[Start of Attachment]
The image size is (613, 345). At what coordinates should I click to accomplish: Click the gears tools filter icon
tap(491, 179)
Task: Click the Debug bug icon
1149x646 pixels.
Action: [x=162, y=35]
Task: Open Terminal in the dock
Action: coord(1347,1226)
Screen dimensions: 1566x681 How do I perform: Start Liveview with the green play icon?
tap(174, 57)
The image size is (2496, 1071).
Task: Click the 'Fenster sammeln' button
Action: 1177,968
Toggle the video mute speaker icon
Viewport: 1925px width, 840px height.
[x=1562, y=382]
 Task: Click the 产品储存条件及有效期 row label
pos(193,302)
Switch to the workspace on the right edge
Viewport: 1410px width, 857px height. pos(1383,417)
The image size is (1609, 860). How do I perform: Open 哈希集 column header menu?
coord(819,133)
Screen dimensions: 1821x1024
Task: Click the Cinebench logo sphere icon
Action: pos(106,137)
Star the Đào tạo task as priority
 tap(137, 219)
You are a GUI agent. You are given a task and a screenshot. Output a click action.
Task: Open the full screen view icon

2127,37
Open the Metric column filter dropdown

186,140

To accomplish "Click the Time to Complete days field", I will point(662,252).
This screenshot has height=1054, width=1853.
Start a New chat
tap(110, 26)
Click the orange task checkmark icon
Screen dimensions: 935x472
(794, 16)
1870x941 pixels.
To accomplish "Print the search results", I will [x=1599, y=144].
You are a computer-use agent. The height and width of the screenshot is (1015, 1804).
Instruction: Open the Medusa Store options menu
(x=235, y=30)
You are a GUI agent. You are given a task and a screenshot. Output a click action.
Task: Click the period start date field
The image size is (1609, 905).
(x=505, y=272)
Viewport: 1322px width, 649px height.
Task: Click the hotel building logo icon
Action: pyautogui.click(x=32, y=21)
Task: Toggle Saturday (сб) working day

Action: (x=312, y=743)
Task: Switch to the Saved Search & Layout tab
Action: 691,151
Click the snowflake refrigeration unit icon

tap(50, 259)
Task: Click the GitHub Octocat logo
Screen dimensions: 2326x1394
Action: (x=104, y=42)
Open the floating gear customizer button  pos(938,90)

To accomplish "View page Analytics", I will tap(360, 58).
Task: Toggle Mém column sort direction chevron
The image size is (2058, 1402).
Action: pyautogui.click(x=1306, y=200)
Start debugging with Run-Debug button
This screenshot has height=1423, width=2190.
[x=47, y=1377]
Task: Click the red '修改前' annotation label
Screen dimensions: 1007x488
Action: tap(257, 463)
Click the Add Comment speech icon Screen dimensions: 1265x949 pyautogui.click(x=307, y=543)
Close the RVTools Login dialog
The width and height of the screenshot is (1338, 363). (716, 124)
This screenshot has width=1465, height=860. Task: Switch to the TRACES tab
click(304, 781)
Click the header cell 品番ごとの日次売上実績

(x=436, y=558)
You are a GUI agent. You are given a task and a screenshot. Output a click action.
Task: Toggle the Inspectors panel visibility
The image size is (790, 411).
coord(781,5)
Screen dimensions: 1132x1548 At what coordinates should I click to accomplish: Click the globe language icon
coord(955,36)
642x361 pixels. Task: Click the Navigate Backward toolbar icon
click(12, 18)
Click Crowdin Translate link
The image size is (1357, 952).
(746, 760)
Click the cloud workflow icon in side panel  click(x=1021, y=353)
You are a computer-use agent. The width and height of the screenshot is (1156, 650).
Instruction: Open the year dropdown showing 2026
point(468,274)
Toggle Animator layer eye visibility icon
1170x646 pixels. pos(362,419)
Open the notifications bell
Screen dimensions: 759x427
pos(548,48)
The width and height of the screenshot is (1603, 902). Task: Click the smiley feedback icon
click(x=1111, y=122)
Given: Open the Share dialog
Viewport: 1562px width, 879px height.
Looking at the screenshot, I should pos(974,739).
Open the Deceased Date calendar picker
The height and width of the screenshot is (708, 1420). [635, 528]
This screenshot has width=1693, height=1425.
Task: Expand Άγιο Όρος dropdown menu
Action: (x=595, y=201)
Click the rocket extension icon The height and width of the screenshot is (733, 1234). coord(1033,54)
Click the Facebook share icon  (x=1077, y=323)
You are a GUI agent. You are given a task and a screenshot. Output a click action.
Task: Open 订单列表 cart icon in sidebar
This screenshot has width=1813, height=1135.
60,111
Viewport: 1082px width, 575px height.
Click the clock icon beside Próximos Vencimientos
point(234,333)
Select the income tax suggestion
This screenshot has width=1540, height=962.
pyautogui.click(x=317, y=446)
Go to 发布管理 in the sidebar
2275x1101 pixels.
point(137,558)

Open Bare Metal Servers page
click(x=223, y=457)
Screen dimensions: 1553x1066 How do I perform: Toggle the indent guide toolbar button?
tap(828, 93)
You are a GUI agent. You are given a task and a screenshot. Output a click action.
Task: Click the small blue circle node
[End of Attachment]
» **Your assignment**:
Answer only with how many lines in the records include "field".

» **Task result**:
2